The historical trajectory of the United States Constitution has moved uniformly towards nationalism.  Since the original Constitution and the Bill of Rights were enacted, the constitutional amendments that have been passed have generally expanded national power or restricted state power.  Virtually no constitutional provisions have been added that move in the direction of limiting the national government or invigorating federalism.

For many observers, these developments are best understood as resulting from changes in societal circumstances and values that support a nationalist approach.  According to this view, as the country becomes more economically and culturally interconnected, it makes sense both to have greater national regulation to address externalities and to treat the nation more as a single entity that should be governed by uniform standards.
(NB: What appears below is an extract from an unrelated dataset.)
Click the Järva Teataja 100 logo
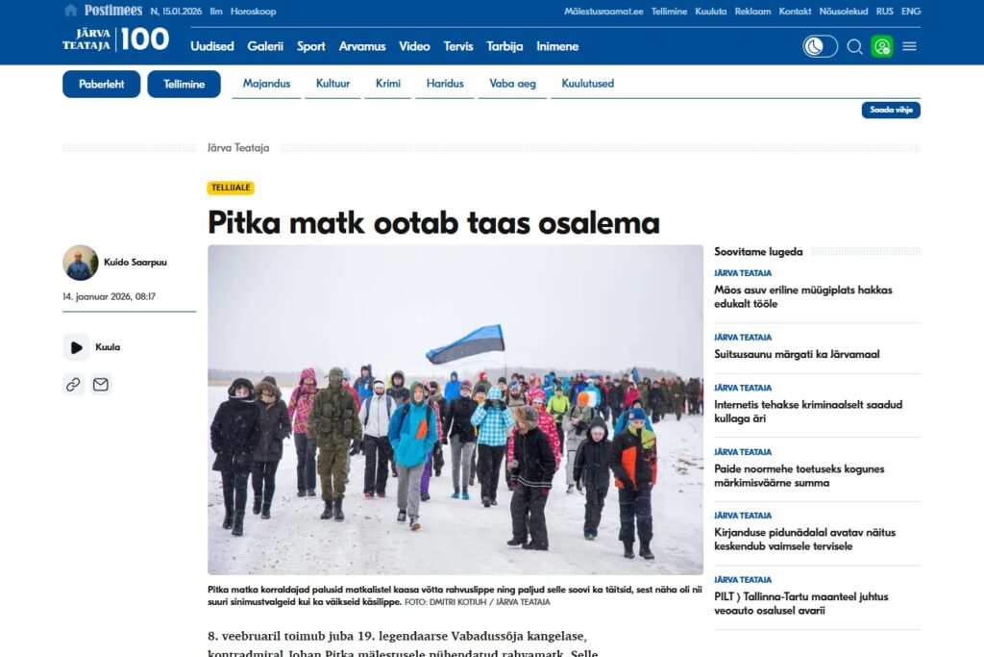 click(x=115, y=40)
While this explanation fits certain nationalistic political views perfectly, it is problematic.  Although some historical forces support greater national power, other forces suggest stricter limits on such power.  For example, congressional spending and debt appear to have grown out of control in recent decades.  Members of Congress may also have become caught in a culture of corruption.  As a result, the public has exhibited strong support for several constitutional amendments intended to address these concerns, such as amendments involving balanced budgets, a line item veto, and congressional term limits, but none of these amendments have been enacted.  Although some might understand these failures as simply reflecting the difficulty of the amendment process, there is another significant possibility: the constitutional amendment process is biased in favor of changes that expand national power and against changes that limit such power.
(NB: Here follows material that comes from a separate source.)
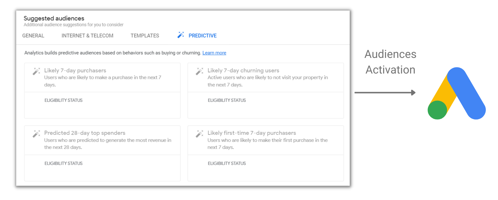Switch to the GENERAL tab
This screenshot has height=200, width=498.
pos(33,36)
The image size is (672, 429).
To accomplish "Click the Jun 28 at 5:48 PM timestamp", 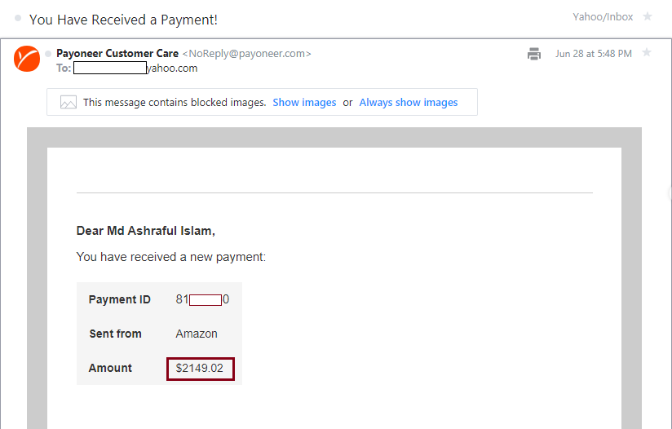I will click(x=594, y=54).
The Constitution was not designed to exhibit this bias.  Instead, the Framers believed that amendments should be forthcoming to correct whatever deficiencies the Constitution developed.  They therefore sought to prevent any one entity from being in a position to block constitutional amendments.  Referring to the danger that the Congress would obstruct amendments that constrained its powers, George Mason stated at the Philadelphia Convention that “[i]t would be improper to require the consent of the Natl. Legislature [to pass amendments], because they may abuse their power, and refuse their consent on that very account.”  As a result of these views, the Constitution authorizes two basic methods designed to allow amendments that either expand or constrain national powers.  Under the congressional proposal method, two thirds of each house of Congress can propose a constitutional amendment.  Under the national convention method, the state legislatures can apply for a national convention that then decides whether to propose a constitutional amendment.  The amendments proposed under either of these two methods are then subject to ratification by the state legislatures or state conventions, as Congress determines.
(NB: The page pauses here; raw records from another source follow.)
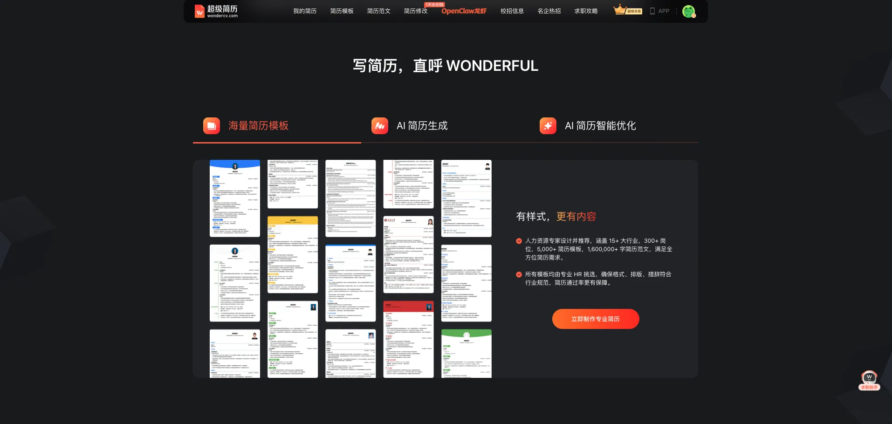Click the OpenClaw龙虾 navigation link
Viewport: 892px width, 424px height.
coord(464,11)
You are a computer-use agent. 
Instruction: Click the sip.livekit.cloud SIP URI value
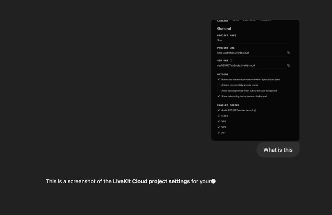236,66
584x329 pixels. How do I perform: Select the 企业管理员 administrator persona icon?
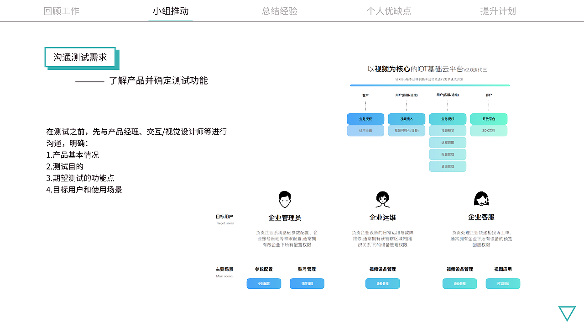[285, 198]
These amendment methods were designed to operate together to ensure that no one entity could prevent the enactment of an amendment.  Thus, if Congress seeks an amendment that the state legislatures oppose, Congress can propose the amendment and task state conventions with the ratification decision.  Similarly, if the state legislatures seek an amendment that Congress opposes, the state legislatures can apply for a national convention that could propose the amendment, which would then be subject to ratification either by the states legislatures or state conventions.

Unfortunately, the national convention method, which allows the nation to bypass Congress, does not work.  Not only has it never been used to enact an amendment, but no convention has ever been called.  Moreover, given the public support for the amendments listed above, it is hard to attribute this lack of use to a lack of political interest in enacting amendments that Congress opposes.  Instead, problems with the functioning of this amendment method  prevent it from enacting amendments.

The failure of the convention method means that the Constitution largely operates as if it contained only the congressional proposal method for enacting amendments and therefore that no amendment that Congress does not support can be enacted.  This congressional and nationalistic bias in the amendment process has distorted our constitutional history by preventing amendments that check Congress and, unless corrected, promises to do the same to our constitutional future.

In the remainder of this essay, I will briefly explore this constitutional defect, explain why it occurs, offer a reform that would correct the defect, and even identify a realistic method for enacting that reform.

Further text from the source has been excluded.